5. Jurisdiction is vested in the court not in any particular branch or judge, and as a corollary rule, the various branches of the Court of First Instance of a judicial district are a coordinate and co-equal courts one branch stands on the same level as the other. Undue interference by one on the proceedings and processes of another is prohibited by law. In the language of this Court, the various branches of the Court of First Instance of a province or city, having as they have the same or equal authority and exercising as they do concurrent and coordinate jurisdiction should not, cannot, and are not permitted to interfere with their respective cases, much less with their orders or judgments.

6. It cannot be gainsaid that adherence to a different rule would sow confusion and wreak havoc on the orderly administration of justice, and in the ensuing melee, hapless litigants will be at a loss as to where to appear and plead their cause.

7. Clearly, when the respondents-judges acted on the application for the issuance of a TRO, they were aware that they were acting on matters pertaining to a co-equal court, namely, Branch 9 of the Cebu City RTC, which was already exercising jurisdiction over the subject matter in Civil Case No. 435-T. Nonetheless, respondents-judges still opted to interfere with the order of a co-equal and coordinate court of concurrent jurisdiction, in blatant disregard of the doctrine of judicial stability, a well-established axiom in adjective law.

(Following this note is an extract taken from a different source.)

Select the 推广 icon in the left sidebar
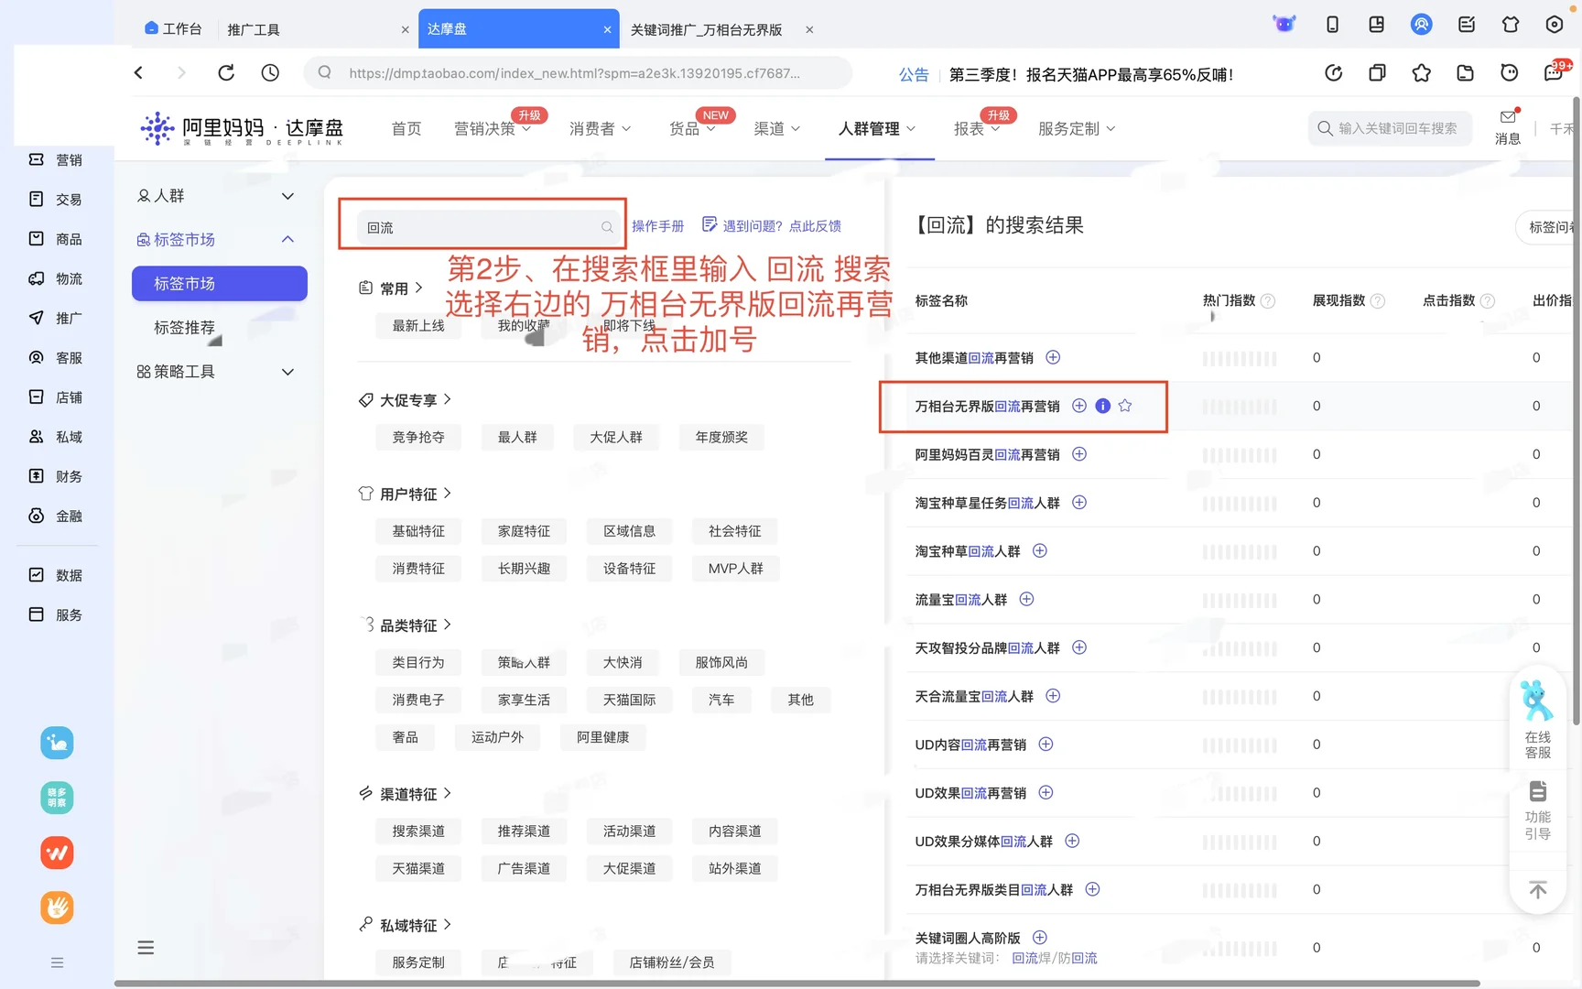The image size is (1582, 989). pyautogui.click(x=36, y=318)
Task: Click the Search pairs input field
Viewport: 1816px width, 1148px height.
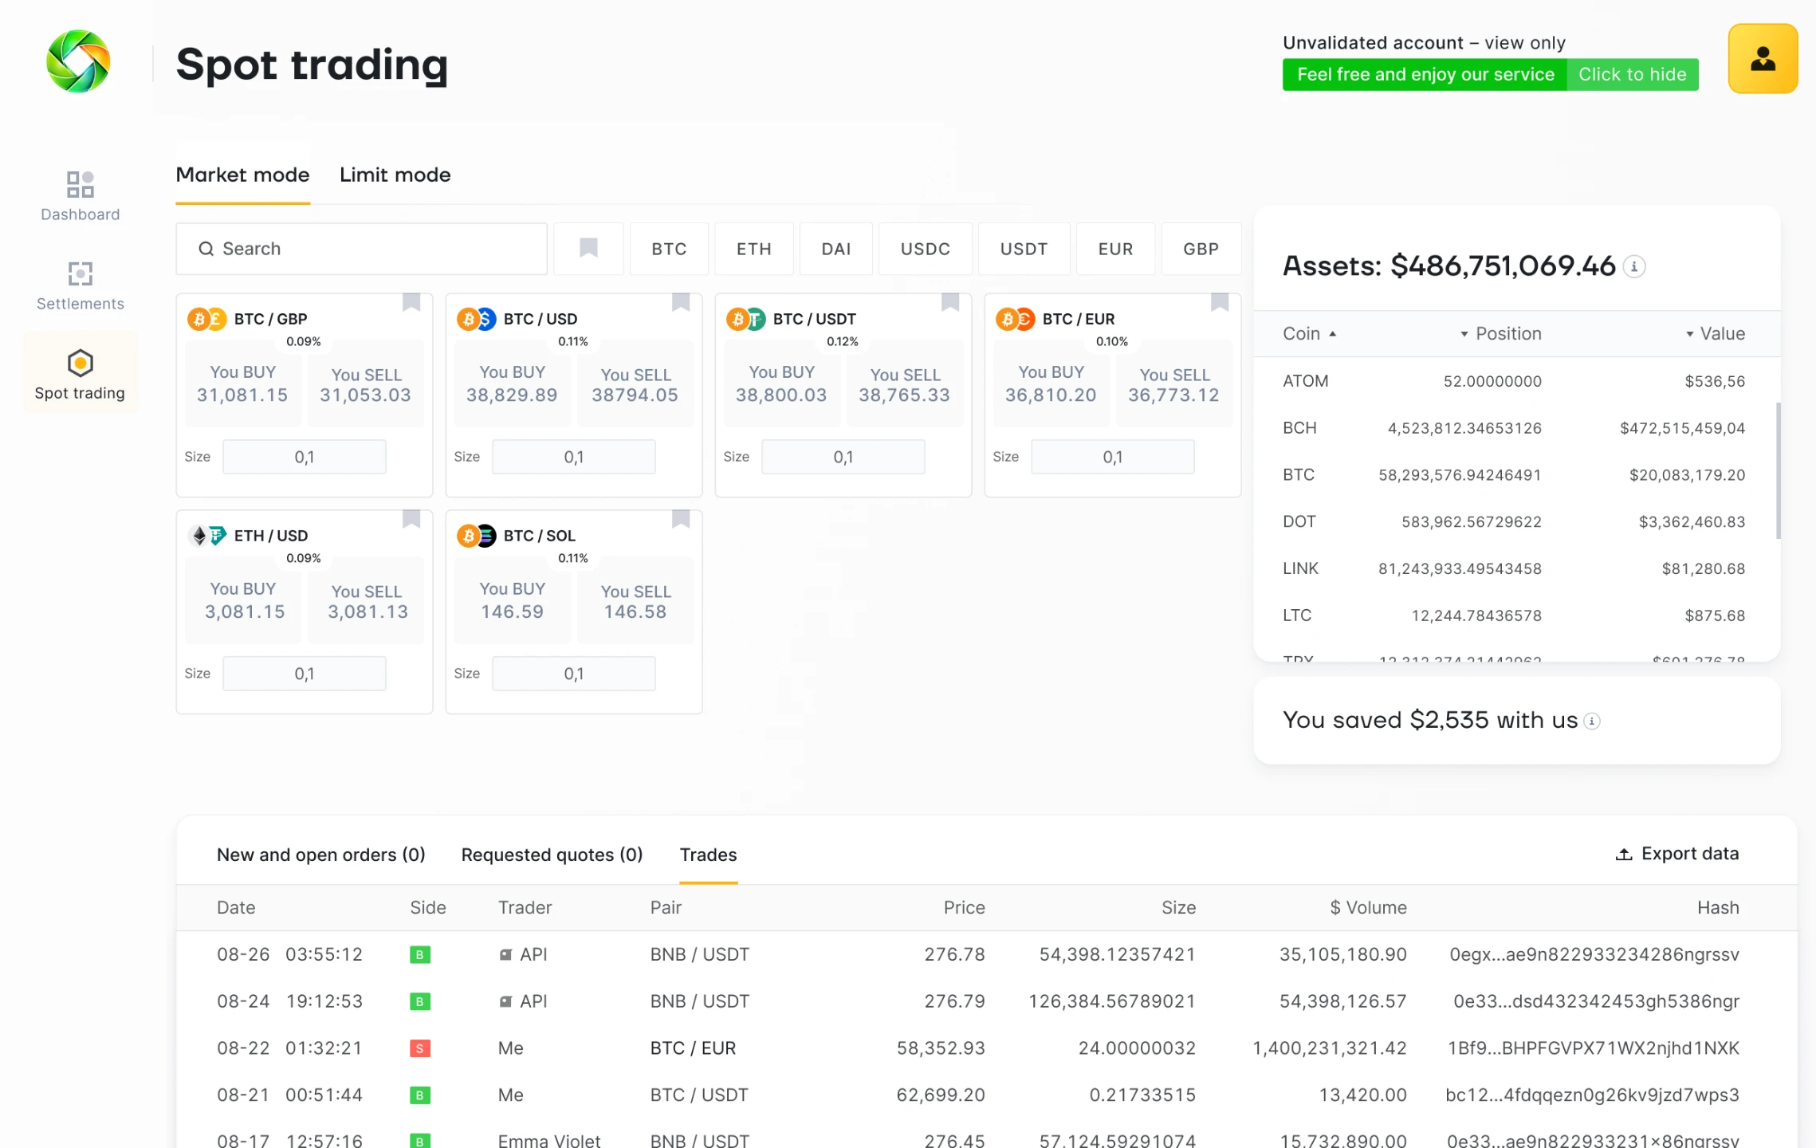Action: point(361,249)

8. As members of the judiciary, respondents-judges ought to know the fundamental legal principles; otherwise, they are susceptible to administrative sanction for gross ignorance of the law. As a judge, the respondent must have the basic rules at the palm of his hands as he is expected to maintain professional competence at all times. Judges should be diligent in keeping abreast with developments in law and jurisprudence, and regard the study of law as a never-ending and ceaseless process. Elementary is the rule that when laws or rules are clear, it is incumbent upon the respondent to apply them regardless of personal belief and predilections. To put it differently, when the law is unambiguous and unequivocal, application not interpretation thereof is imperative. Indeed, a judge is called upon to exhibit more than just a cursory acquaintance with statutes and procedural rules. He must be conversant with basic legal principles and well-settled doctrines. He should strive for excellence and seek the truth with passion. The failure to observe the basic laws and rules is not only inexcusable, but renders him susceptible to administrative sanction for gross ignorance of the law from which no one is excused, and surely not a judge.

9. If respondent Judge Villarin indeed believed that the motions pending before him were defective, he could have simply acted on the said motions and indicated the supposed defects in his resolutions instead of just leaving them unresolved.

10. Undue delay in the disposition of cases and motions erodes the faith and confidence of the people in the judiciary and unnecessarily blemishes its stature. No less than the Constitution mandates that lower courts must dispose of their cases promptly and decide them within three months from the filing of the last pleading, brief or memorandum required by the Rules of Court or by the Court concerned. In addition, a judge's delay in resolving, within the prescribed period, pending motions and incidents constitutes a violation of Rule 3.05 of the Code of Judicial Conduct requiring judges to dispose of court business promptly.

11. There should be no more doubt that undue inaction on judicial concerns is not just undesirable but more so detestable especially now when our all-out effort is directed towards minimizing, if not totally eradicating the perennial problem of congestion and delay long plaguing our courts. The requirement that cases be decided within the reglementary period is designed to prevent delay in the administration of justice, for obviously, justice delayed is justice denied. An unwarranted slow down in the disposition of cases erodes the faith and confidence of our people in the judiciary, lowers its standards and brings it into disrepute.